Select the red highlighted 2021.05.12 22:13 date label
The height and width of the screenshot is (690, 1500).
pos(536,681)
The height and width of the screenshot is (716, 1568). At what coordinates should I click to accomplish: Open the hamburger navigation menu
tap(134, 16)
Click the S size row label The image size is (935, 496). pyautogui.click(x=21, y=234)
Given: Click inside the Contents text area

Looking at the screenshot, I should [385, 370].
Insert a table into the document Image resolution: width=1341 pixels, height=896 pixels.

--

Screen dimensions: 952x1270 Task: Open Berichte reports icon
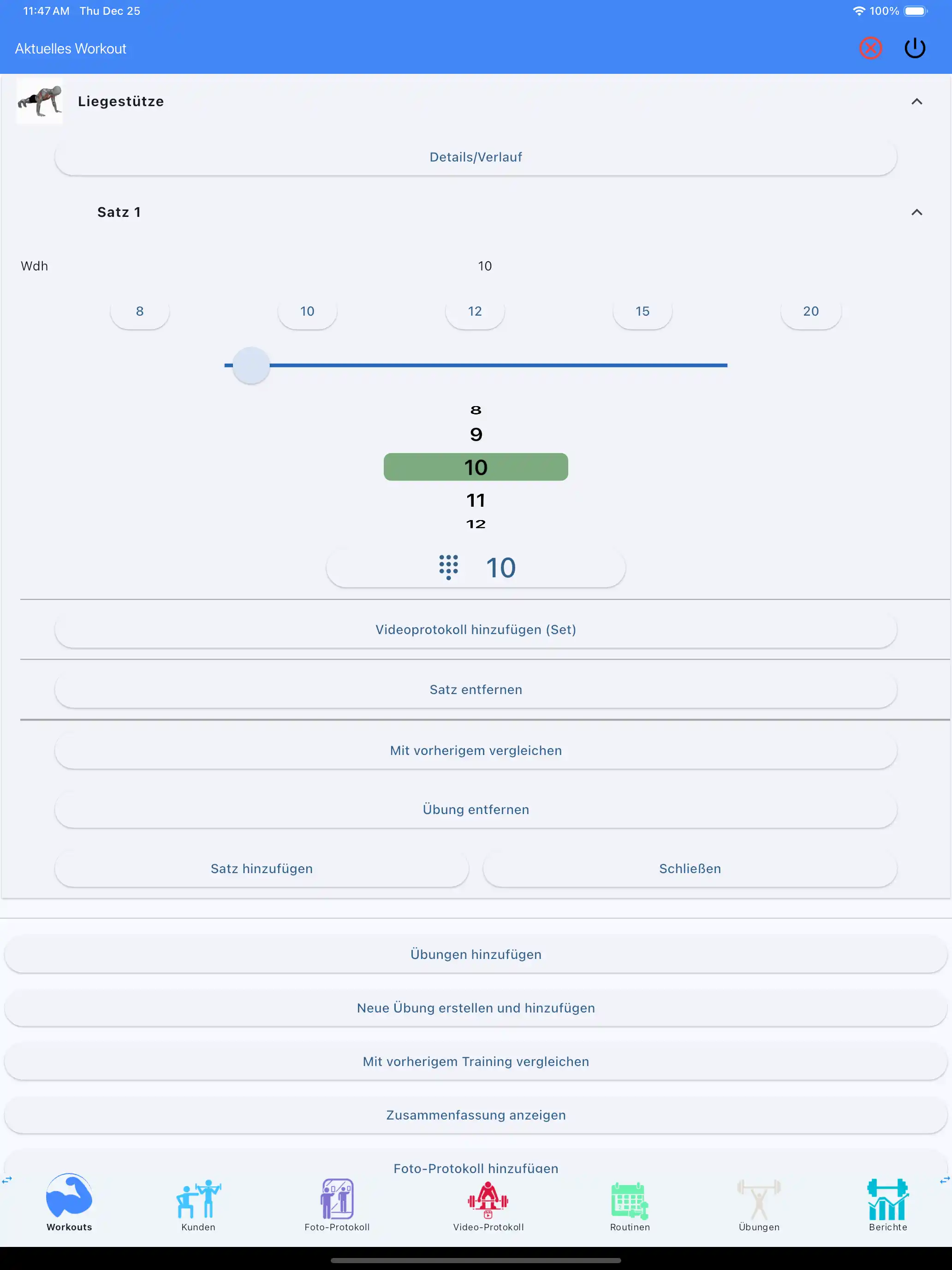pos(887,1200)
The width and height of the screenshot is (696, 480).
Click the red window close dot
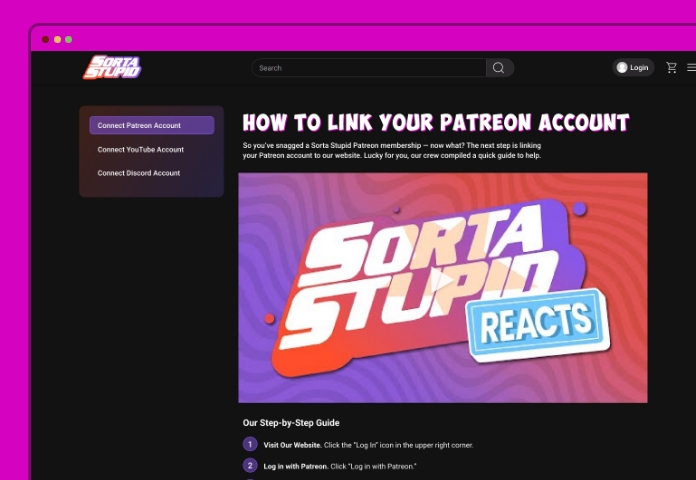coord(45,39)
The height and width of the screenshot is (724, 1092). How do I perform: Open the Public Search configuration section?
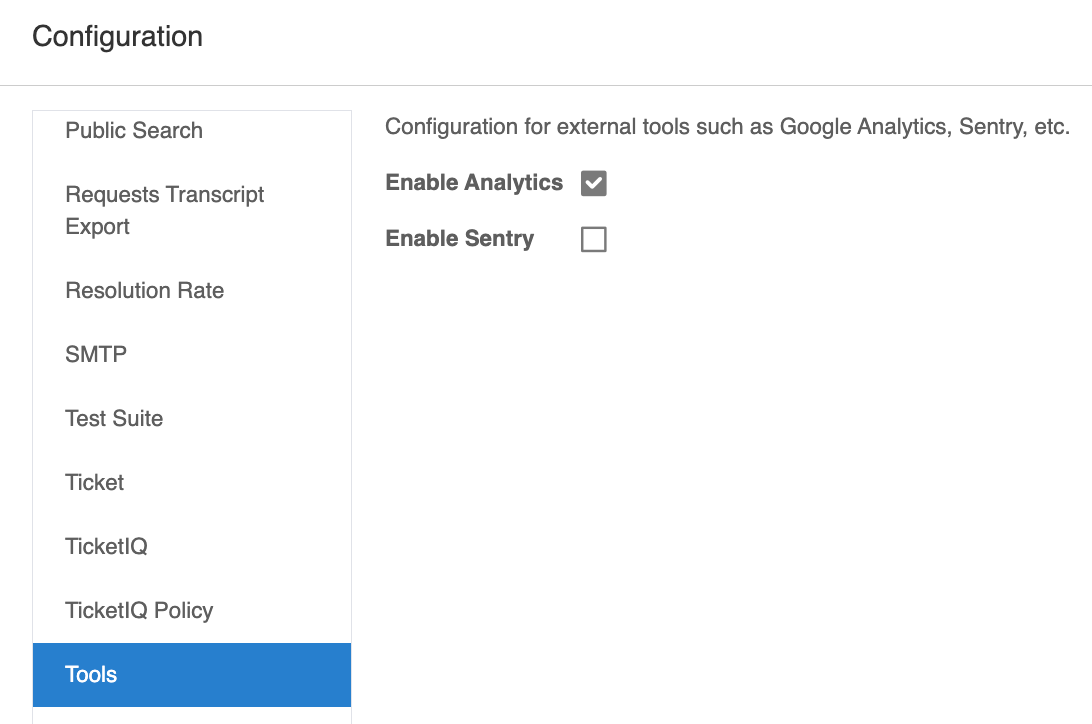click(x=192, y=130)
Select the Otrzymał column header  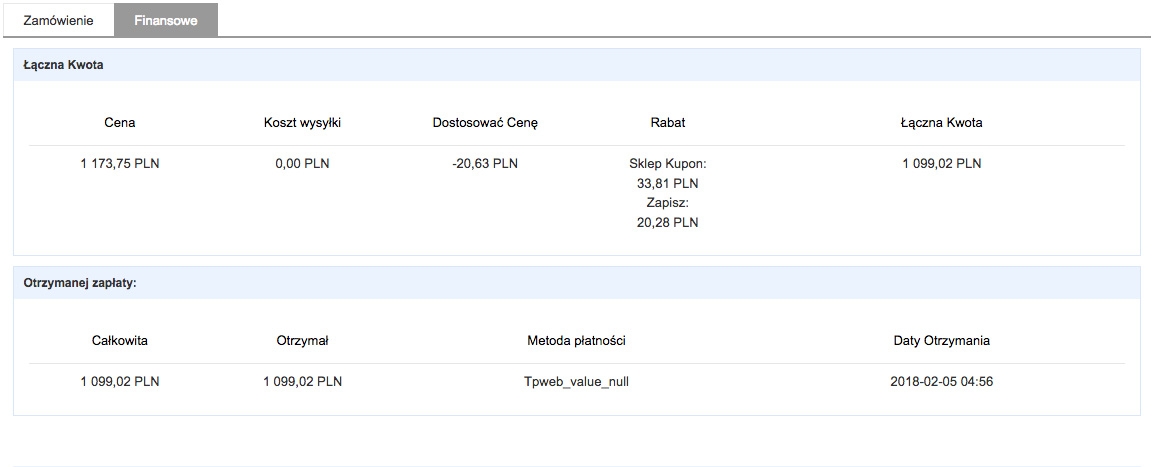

...

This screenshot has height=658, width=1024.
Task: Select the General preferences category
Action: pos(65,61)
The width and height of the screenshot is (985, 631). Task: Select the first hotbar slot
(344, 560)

# [What is needed]
Please copy the lines above exactly, starting at the line that holds "The width and height of the screenshot is (696, 480)." and ending at the line that holds "Select the Otrzymał column header"; include both, but no pictures.

# [Your response]
The width and height of the screenshot is (696, 480).
Click the red window close dot
coord(45,39)
The height and width of the screenshot is (724, 1092). How do I perform: Open the Public Search configuration section?
click(x=192, y=130)
Select the Otrzymał column header  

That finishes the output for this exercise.